Abrams says she will run for office again

Stacey Abrams on Sunday said that she intends to run for political office again, several days after she ended her campaign against Republican Brian Kemp in the hotly contested Georgia governor’s race. 

Abrams during an interview on CNN's "State of the Union" said she plans to run for office after spending a year as a private citizen.

ADVERTISEMENT

"I’m going to spend the next year as a private citizen but I do indeed intend to run for office again," Abrams said. "I’m not sure for what and I am not exactly certain when."

"I need to take a nap," she added. "But once I do, I’m planning to get back into the ring." 

Abrams during the interview called the Georgia gubernatorial race a "call to arms" for voting rights activists.
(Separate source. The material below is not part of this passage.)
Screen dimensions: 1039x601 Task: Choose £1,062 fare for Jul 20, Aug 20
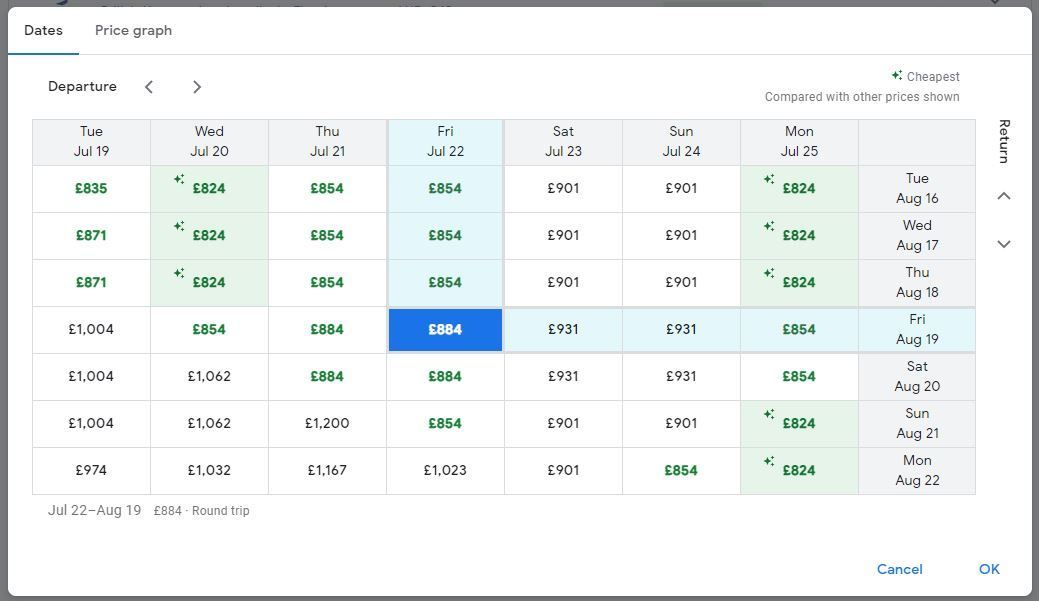click(x=209, y=376)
Abrams, Democrats and voting rights advocates throughout her campaign accused Kemp of suppressing votes, particularly from minorities in the state. 
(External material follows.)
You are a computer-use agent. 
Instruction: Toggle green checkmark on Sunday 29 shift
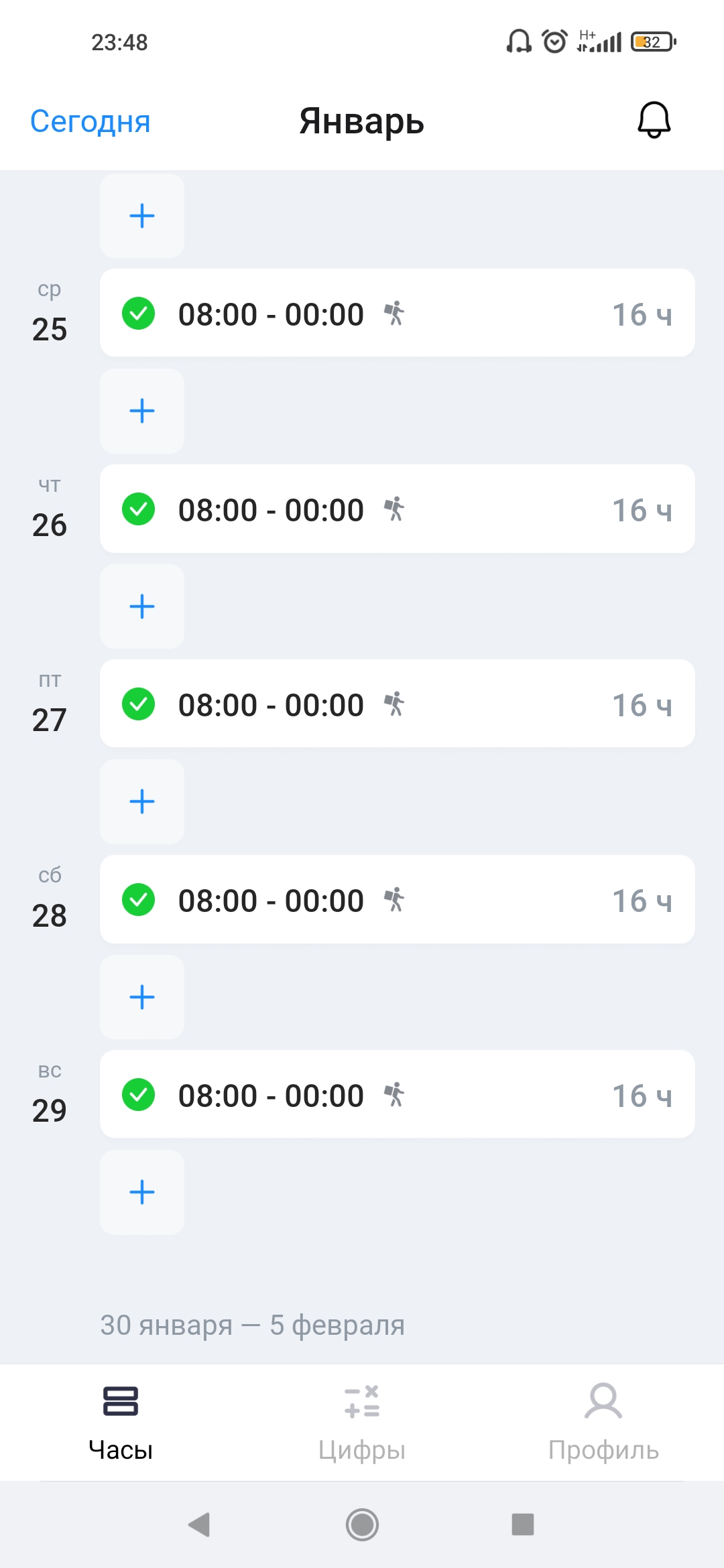[139, 1095]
Kemp oversees Georgia's elections as the secretary of state. 

Abrams now says that she is going to fight agains voter suppression in a "court of law."

"We have had systematic disenfranchisement of voters," Abrams told CNN's Jake Tapper. "We have seen gross mismanagement of our elections and we have seen an erosion of faith in our democracy in our state. Those are all true facts. But these are all solvable problems."

As evidence of voter suppression, Abrams and allies have pointed to the removal of thousands of voter registrations from the voter rolls, particularly from African-Americans.

Her campaign had filed several lawsuits asking for certain mail-in ballots and provisionals to be counted.

A federal judge on Thursday ruled that the secretary of state couldn’t certify the results until absentee ballots with missing or incorrect birth dates were counted. But at the same time, he said the state wouldn’t accept those with inaccurate addresses or provisionals cast by people voting in a wrong county. 

"My accusations are based entirely on evidence," Abrams said. "We had four different federal judges in the course of a week say that what we witnessed was wrong and force better behavior. And what I’m simply asking for is another court to force even stronger behavior — legal reforms so that nobody has to question the legitimacy of our election." 

Abram's campaign mobilized Democrats across the country, even attracting the attention of legendary talk-show host Oprah Winfrey, who stumped for Abrams in the final days before Election Day.